All data were extracted independently by two researchers, and discrepancies were resolved by consensus. The following information was extracted from each study: name of the first author, publication year, ethnicity, study design, disease of patients, sulfasalazine dose, genotyping method, single nucleotide polymorphisms (SNPs) used for genotyping, and deviation from HWE. Also, the following outcome data were extracted from each study: the number of patients with or without overall ADRs (primary outcome), the number of patients who discontinued the drug due to overall ADRs, and the number of patients who experienced dose-related ADRs (secondary outcomes). Dose-related ADRs of sulfasalazine were defined based on a study by Taffet et al.5, and these reactions included nausea, vomiting, headache, malaise, hemolytic anemia, reticulocytosis, and methemoglobinemia.

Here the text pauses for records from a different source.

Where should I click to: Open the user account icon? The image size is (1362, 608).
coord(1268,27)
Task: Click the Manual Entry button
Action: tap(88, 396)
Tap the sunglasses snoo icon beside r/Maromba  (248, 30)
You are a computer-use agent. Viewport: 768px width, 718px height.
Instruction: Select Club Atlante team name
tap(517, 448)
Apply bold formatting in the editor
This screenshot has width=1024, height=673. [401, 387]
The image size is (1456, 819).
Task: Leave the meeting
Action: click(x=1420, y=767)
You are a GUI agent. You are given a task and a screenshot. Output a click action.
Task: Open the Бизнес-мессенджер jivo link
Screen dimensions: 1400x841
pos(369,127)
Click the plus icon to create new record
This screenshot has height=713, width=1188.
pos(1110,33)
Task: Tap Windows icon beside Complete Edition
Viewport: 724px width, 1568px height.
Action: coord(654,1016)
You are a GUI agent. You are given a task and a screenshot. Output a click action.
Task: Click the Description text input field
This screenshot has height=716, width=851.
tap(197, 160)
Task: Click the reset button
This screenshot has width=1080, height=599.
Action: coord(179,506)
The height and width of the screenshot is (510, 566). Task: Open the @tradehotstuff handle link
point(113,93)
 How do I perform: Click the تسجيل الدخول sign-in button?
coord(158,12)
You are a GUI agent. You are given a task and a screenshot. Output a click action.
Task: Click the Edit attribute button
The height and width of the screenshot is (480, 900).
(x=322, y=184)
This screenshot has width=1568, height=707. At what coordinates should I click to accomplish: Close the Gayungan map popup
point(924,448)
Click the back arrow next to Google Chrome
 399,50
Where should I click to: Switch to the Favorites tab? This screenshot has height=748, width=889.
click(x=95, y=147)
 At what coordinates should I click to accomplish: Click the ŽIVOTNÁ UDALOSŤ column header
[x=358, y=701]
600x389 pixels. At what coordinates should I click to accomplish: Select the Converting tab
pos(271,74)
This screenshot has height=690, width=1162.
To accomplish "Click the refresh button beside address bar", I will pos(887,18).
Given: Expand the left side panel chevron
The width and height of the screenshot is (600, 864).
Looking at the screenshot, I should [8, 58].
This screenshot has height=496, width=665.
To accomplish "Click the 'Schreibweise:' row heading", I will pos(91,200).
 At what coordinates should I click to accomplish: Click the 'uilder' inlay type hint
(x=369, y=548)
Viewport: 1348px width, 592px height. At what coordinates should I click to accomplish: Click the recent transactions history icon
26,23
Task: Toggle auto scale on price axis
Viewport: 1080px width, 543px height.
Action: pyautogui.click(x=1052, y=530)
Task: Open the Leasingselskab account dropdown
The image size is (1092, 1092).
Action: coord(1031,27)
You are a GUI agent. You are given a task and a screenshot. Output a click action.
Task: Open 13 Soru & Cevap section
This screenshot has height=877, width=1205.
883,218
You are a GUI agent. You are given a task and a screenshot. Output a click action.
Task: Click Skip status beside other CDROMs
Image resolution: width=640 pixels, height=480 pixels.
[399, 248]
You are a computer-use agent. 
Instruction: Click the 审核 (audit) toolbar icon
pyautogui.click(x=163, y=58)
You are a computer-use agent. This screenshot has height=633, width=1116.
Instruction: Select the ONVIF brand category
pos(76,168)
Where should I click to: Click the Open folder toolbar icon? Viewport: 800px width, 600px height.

Assessment of study quality

Two researchers independently assessed the selected studies based on the NOS for cohort studies53. There are three categories in NOS: selection of study sample, comparability between case and control group, and outcome assessment. Each study can be assessed with a total score of 0–9. In this review, we rated one point in each item of comparability, if age and other known risk factors (such as sulfasalazine dose) were matched or adjusted in the analysis. The minimum follow-up period was 12 weeks, which was considered sufficient for outcomes to occur7,8.

Statistical analysis

OR and 95% CIs were calculated by Z test to estimate the strength of the association between NAT2 acetylator status and sulfasalazine ADRs. NAT2 SAs (without the NAT2*4 allele) were compared with RAs + IAs for each outcome. Additionally, three comparisons were performed for overall ADRs: SAs vs RAs, SAs vs IAs, and IAs vs RAs. A p-value <0.05 was considered statistically significant. Heterogeneity between studies was assessed by a chi square-based Q test and an I2 test; I2 > 50% was considered to indicate significant heterogeneity. When there was no statistical evidence of heterogeneity, the fixed-effects model (Mantel-Haenszel method) was used, otherwise the random-effects model (DerSimonian-Laird method) was used to calculate pooled estimates54,55. If a study had no events in both comparison groups, the study was excluded from meta-analysis of that outcome. Subgroup analysis was performed according to ethnicity.

To assess the stability of the results, sensitivity analysis was performed by sequentially excluding each study, or by omitting outlier studies. Galbraith plot was used to spot outliers as potential sources of heterogeneity56. Publication bias was assessed using funnel plots, Begg’s test, and Egger’s test. When a p-value was <0.05, we considered it statistically significant for publication bias. All statistical analyses were performed using Review Manager (version 5.3; The Cochrane Collaboration, Copenhagen, Denmark) and R software (version 3.6.0; R Foundation for Statistical Computing, Vienna, Austria). The review followed Preferred Reporting Items for Systematic Reviews and Meta-analyses (PRISMA) guidelines57.